I do find one guy who is standing remarkably close to me to be somewhat of a fox. We’re about 3 inches apart, though there is no need for it, and he has his back only slightly turned to me so he can get a good view of the basketball that is on the TV above. He’s with a disproportionate group of guys to girls, so my chances of talking to him are very good. “If its not the Pistons, I don’t care,” Lauren says while I make glances at the TV, the guy, and back to the TV. He’s wearing a long-sleeve shirt, so I can’t see if he’s sporting ink. He looks clean-cut but his build hints at fisticuffs. He looks like a cross between John Cena and a young Brett Favre.
We hear one of the three girls amongst the John Favre group get a birthday shout out, and me being the person who always likes to make situations uncomfortable for others, I get the bright idea to run up to the DJ booth. Obviously, the 2 rounds the girls and I have split by now are kicking in. I’m beaming with delight as I make my way back from upstairs. Oh, sneaky-sneaky… (Not really.)
After numerous attempts to get the cahones to “bump” into him or strike up a conversation about the basketball, I see him chatting with Birthday Girl. I’m reading far too deeply into the body language, and I express my dismay as I interpret that they are getting familiar. Cue the Pep Talk. Rachel kicks things into gear with the standard opener, “You are so much prettier than her!” Lauren, with her unabashed sarcasm, sums up the girl in four words: “She’s hot in Iowa.” Rachel and I nearly spit out our drinks and wait with bated breath for Lauren to elaborate. “I mean, look at her. She’s wearing a jacket that I wore in 8th grade for Christ’s sake! She has Midwest written all over her!” I’m feeling my confidence growing with each and every word and sip from my vodka and tonic. “Besides, they totally are having a conversation about being exes and how it’s not going to be weird for them to hang out with the same group of people at the same bar.”
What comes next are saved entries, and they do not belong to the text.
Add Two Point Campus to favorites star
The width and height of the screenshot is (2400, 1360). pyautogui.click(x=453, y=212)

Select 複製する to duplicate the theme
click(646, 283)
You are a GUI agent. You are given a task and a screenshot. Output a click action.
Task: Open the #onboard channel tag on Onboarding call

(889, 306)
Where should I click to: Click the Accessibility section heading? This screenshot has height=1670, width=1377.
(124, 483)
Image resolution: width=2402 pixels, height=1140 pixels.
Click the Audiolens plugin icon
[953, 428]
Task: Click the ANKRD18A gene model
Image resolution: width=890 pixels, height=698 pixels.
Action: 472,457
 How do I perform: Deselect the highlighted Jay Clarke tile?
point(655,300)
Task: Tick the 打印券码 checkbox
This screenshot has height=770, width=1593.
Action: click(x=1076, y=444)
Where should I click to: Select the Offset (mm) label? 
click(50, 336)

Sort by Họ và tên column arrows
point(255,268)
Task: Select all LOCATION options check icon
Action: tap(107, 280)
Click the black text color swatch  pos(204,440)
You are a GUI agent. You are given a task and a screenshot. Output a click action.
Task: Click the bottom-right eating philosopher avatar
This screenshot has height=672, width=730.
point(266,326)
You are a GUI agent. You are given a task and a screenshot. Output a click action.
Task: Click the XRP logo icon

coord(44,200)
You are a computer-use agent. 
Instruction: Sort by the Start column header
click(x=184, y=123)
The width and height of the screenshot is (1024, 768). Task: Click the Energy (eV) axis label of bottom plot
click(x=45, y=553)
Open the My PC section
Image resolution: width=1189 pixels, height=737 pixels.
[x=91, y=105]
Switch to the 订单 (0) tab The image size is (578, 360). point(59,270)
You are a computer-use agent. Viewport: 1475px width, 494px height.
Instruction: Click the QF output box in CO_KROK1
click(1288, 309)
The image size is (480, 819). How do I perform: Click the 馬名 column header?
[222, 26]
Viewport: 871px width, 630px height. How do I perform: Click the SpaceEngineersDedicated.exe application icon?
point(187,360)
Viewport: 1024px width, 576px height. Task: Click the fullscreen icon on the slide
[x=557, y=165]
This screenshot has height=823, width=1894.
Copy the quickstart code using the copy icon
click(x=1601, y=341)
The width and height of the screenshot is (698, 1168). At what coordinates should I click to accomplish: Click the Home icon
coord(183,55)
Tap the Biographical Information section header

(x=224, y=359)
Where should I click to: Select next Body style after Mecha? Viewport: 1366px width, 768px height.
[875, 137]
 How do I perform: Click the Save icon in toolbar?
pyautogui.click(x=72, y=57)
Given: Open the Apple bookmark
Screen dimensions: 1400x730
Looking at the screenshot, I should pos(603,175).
The MC booms over the Top 40 bar music. “We’ve got another birthday shout out! This one goes out to Lauren, from her two bad ass friends! GIVE IT UP FOR LAUREN!”
I’m excited as the bar erupts with cheers and woos. I have the same look on my face as George Dubya when he heard Saddam was caught. Lauren and Rachel look at me, choking back their laughter. “Heather, did you pregame before we came out,” Rachel giggles. “Seriously, dude, what drugs are you on?!” Realizing what I had done, I scramble for a witty way to twist the situation. “I just got so excited that we were all together! I drew a blank from all of the endorphins!” I didn’t have to wait long before the MC came over and corrected the situation for me. “Free shots for the birthday girl! Which one is it?” Rachel reaches for a shot and explains, “Its mine, but my name is Rachel.”
As my Pep Talk falls flat on its face, the MC pauses with a look of confusion so Lauren can finish up with, “Our friend here told the DJ the wrong name.” I’m turning about at red as the cranberry and vodka in Lauren’s hand and I’m trying to laugh off the situation. Assessing the situation in his head, he then says into the microphone, “Since your friend is a bit of a flake, here’s what we’re gonna do!” He hands me a shot in a test tube, and while still on the mic he instructs me to nestle it down into my cleavage. “Lower. Lower. A little lower. OK! Now Rachel! GO GET THAT SHOT!”
Before I can wipe the look of remorse for not only what I did but also what was about to happen, out of the corner of my eye I see John Favre watch with light amusement as Rachel takes a shot from my cleavage. Lauren snaps a photo, catching my penitence. We head up to Big Belly Brewery, where every round washes down my embarrassment.
Sunday, February 7, 2010
Karma
I made it out to BBQ Bar and its crowd of Indie Rock Boys and the Top 40 Girls who love them. It’s also the only place I've been to where you can hear Black Eyed Peas mashed with Rage Against the Machine... And it actually sounds good. Every now and then I feel the need to dance to some mainstream pop. Rather than go to a classy establishment like Tabu and risk getting some tool looking like he’s screwing me from behind on the dance floor, I’ll go where you never know if you’re going to skank to ‘Bro Hymn’ or get low to it.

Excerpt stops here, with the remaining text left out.